Acemi bir kulis yazarı olarak ne yapacağımı şaşırdım. Acaba “son
dakika” gibi bir şey yapıp, ortalığı ayağa kaldırabilir miyim, diye
geçti aklımdan. Sonra köşe yazarı olduğumu hatırladım. Detayları
sordum, sakince anlattı önemli isim: “Kılıçdaroğlu görevi alır, bir
kabine listesi hazırlar, Cumhurbaşkanı'na “ben bu listeyle güvenoyu
olacağım” der, o da onaylar. Meclis'e hükümet programı sunar, güven
oyu alamaz, ancak seçime kadar Kılıçdaroğlu Başbakan, CHP geçici
hükümet olarak görevinin başında kalır.”
Şaşkınlığım daha arttı. “Bu çok önemli iddia” dedim. “Ankara
kulisleri bununla çalkalanıyor, sen duymamışsın anlaşılan” diyerek
hafiften dokundurdu arkadaşım, yani önemli siyasetçi.
"BURHAN HOCA SENARYOYU PEK DUYMAMIŞ SANIRIM"
Tabii kulis haber için yeterli bir argüman yakalamıştım ama yine de işi sağlama bağlamak istedim. Cumhurbaşkanı Erdoğan'ın yeni Başdanışmanı olan Anayasa Profesörü Burhan Kuzu'yu aradım hemen. Amacım bu iddianın anayasal ve hukuki alt yapısını öğrenmek. Burhan Hoca'ya anlattım durumu, “Ya Kemal hokus pokusla öyle hükümet mi olunur Allah aşkına?” Evet, Hoca'dan beklediğim hukuki bir jargon değildi ama reel politik bir cevaptı. Burhan Hoca bu senaryoyu pek duymamış sanırım, Ankara kulislerinde dolaşmıyor mu acaba?
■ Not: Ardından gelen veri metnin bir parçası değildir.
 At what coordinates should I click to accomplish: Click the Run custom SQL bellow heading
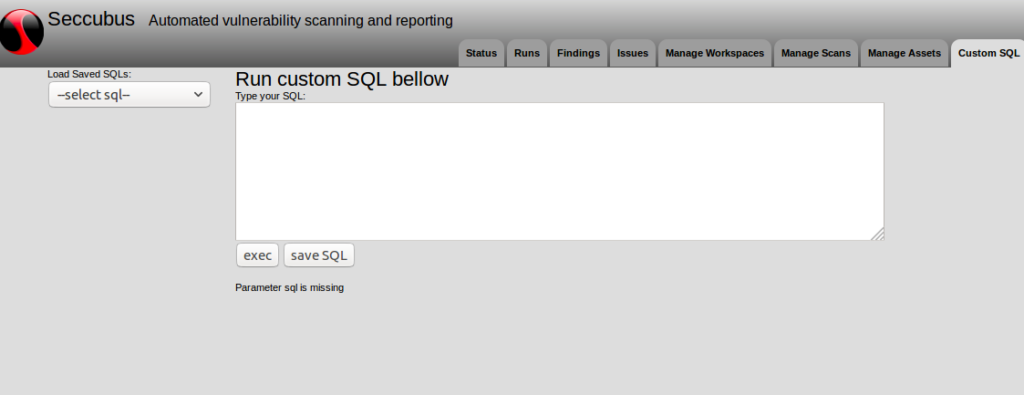point(342,79)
"MHP OLMADAN BİR ŞEY YAPAMAYACAĞINA
GÖRE..."
Hoca bomba gibi patlatacağım yazının şevkini kaçırdı
biraz. Yine de kulisleri koklamaya (bu tabir Ankara
gazetecileri için geçerli) devam ettim. Evet, CHP'nin ısrarla
'görevi bize verin' açıklamaları herkesi işkillendirmişti. MHP
olmadan bir şey yapamayacağına göre, Burhan Hoca'nın deyimiyle
'hokus pokus' mu yapacak acaba?
KILIÇDAROĞLU NASIL BAŞBAKAN OLABİLİR?
Tam o esnada bir tivit gördüm, Diriliş Postası Gazetesi'nden Erem Şentürk, eski bir yazısını yeniden okumamızı tavsiye etmiş. 11 Temmuz 2015 tarihli yazının başlığı, “küçük ihtimallerin içindeki büyük krizler”. Arkadaşımız Erem, CHP'nin, 'hokus pokusla' değil, gerçekten parlamenter sistemin arızalı açıklarından faydalanarak nasıl hükümeti kurabileceğini, Kılıçdaroğlu'nun nasıl Başbakan olabileceğini bir güzel anlatmış. Hem de Burhan Hoca'dan daha hukuki bir dille!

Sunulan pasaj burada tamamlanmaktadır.